Reflecting on other communication mechanisms, monetization at scale has mostly been achieved at the interface closest to the user. Telcos have billing relationships with customers;  social networks have login relationships which is the way MySpace made hundreds of millions of dollars. 

The counter argument to this is that communication systems have historically not been able to generate significant revenues: AIM and email are great examples. But if you believe for a moment that these communication systems will give rise to significant revenue streams, then the revenues will aggregate to the service providers who provide the best interfaces into commodity data.

Google, Facebook and Twitter all have significant presence and session times with users. But Twitter has a wrinkle: the app ecosystem is an abstraction layer separating the user from Twitter and providing the best user interfaces has significant value for users. To prove my point, note the success of TweetDeck as a paid app in the iTunes store. 


2 thoughts on “The value of a relationship with your user in communications

  1. I would say best interface, but also the experience that is most accessible, convenient, and consistent with user behavior. Google faces a challenge there because they are using Gmail as the (quite interruptive) carrier. To me, Facebook and Twitter have built audiences around the experience itself, which are more valuable as long as people think of Gmail as first and foremost email.

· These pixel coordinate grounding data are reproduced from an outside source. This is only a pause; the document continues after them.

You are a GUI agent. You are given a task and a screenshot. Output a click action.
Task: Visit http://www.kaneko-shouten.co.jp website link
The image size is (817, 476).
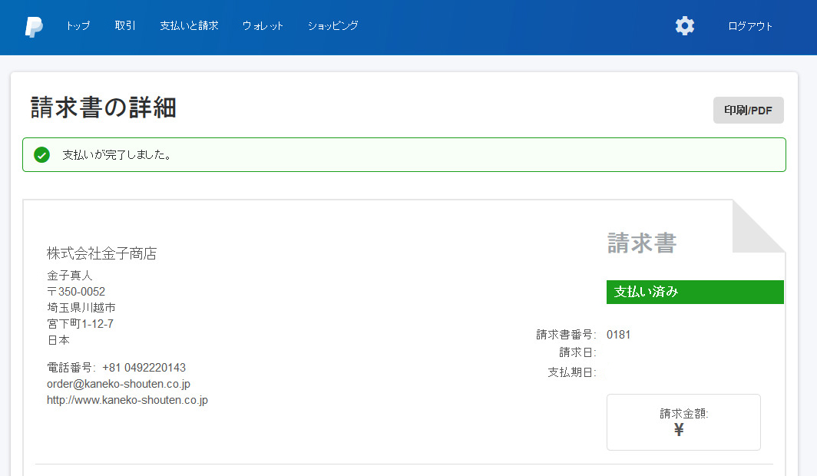point(128,400)
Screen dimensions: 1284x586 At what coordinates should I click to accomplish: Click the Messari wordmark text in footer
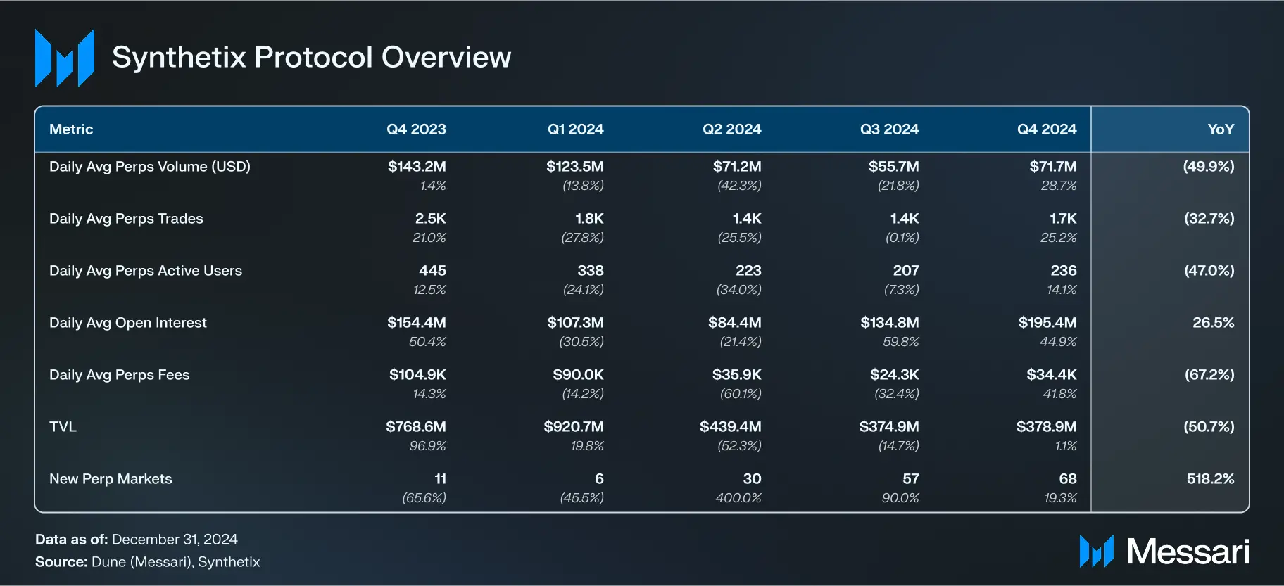coord(1188,552)
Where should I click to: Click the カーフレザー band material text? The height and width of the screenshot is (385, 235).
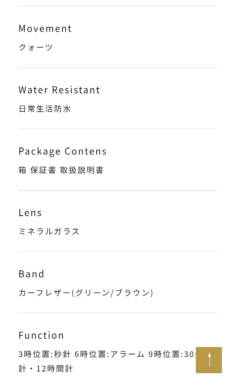45,292
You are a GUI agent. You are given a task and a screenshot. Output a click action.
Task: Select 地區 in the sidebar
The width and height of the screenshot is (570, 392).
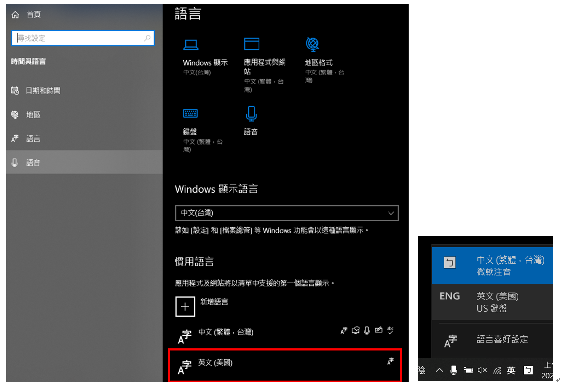pos(33,115)
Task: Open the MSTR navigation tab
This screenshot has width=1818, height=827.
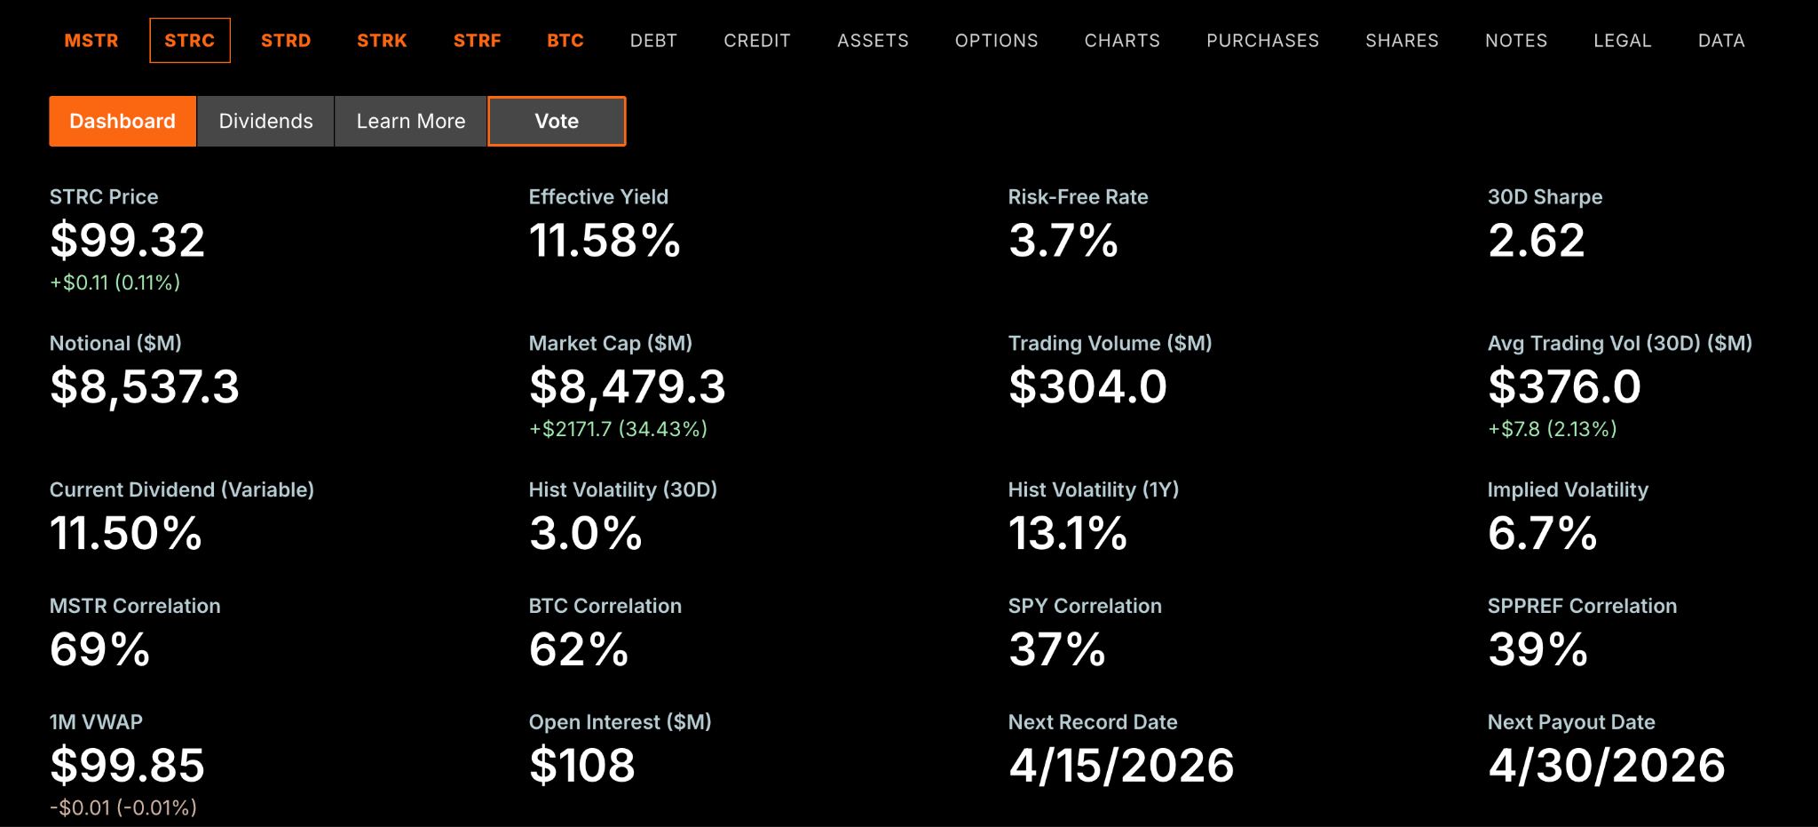Action: (x=91, y=41)
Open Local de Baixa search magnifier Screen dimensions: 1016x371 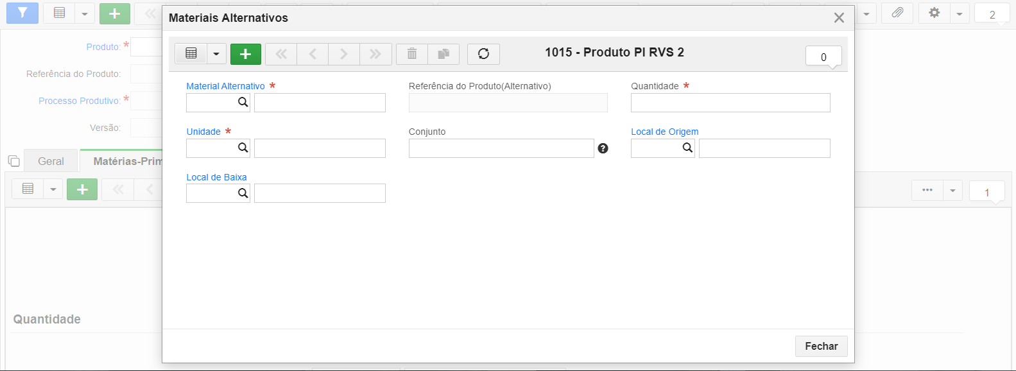click(243, 193)

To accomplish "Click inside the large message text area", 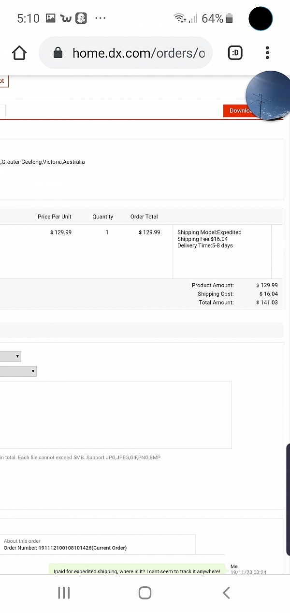I will [115, 415].
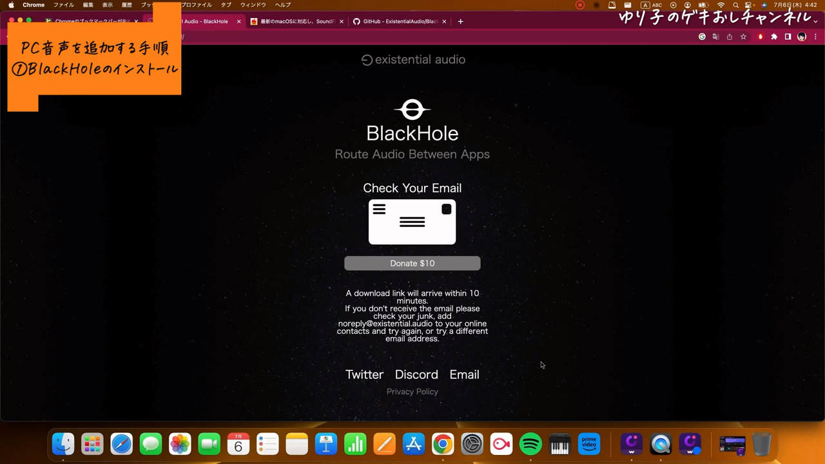Open the Discord link
The image size is (825, 464).
click(416, 374)
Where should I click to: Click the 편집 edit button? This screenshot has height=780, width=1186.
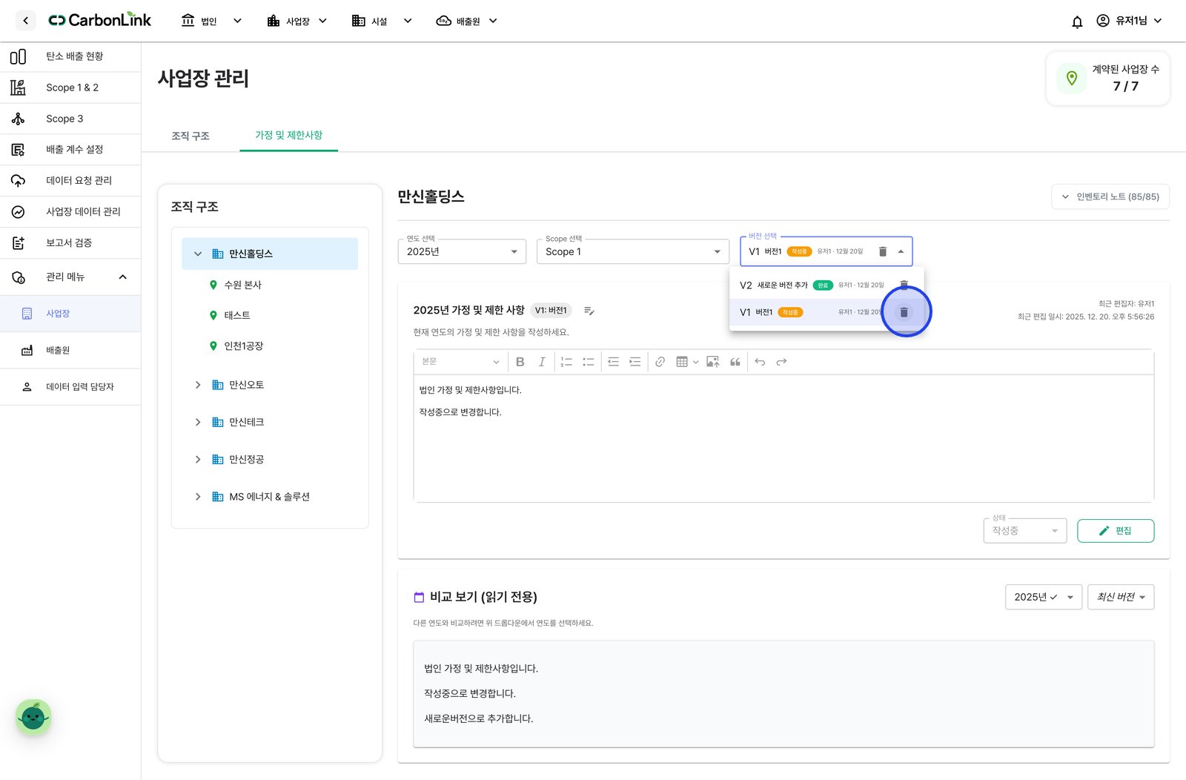(1116, 531)
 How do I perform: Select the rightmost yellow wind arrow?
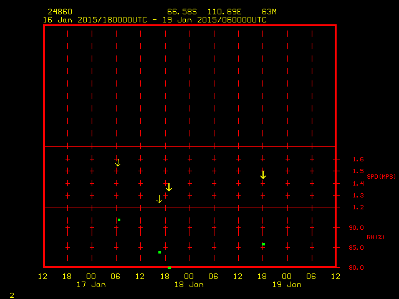pos(263,175)
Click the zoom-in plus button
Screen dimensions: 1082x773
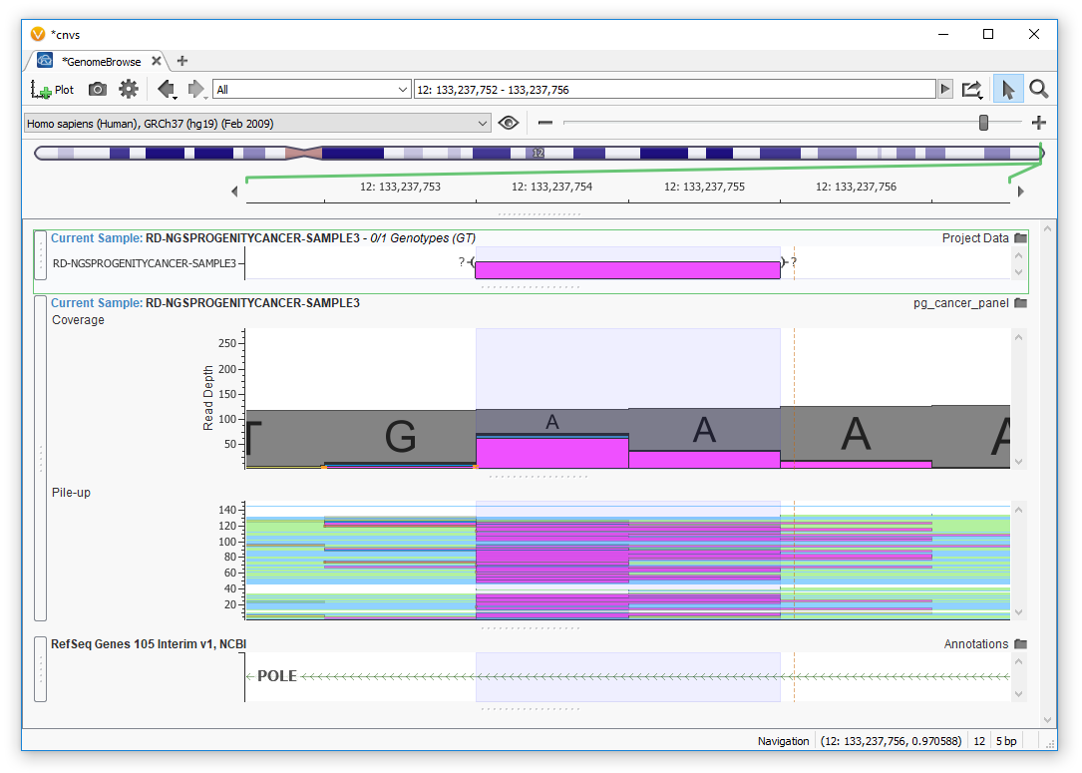(1038, 122)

  2. That's a great point. Users need to change their behavior and expectation of what email provides for them. On the other hand, I'm having conversations on Buzz/GMail connecting people that never before would have had a conversation about things that interest them.  Just this morning, I've had 3 friends from google, my brother-in-law (an aerospace engineer) and a colleague from college commenting on the revenue models of content shifting. The shift of this type of communication via email is happening much faster than I thought.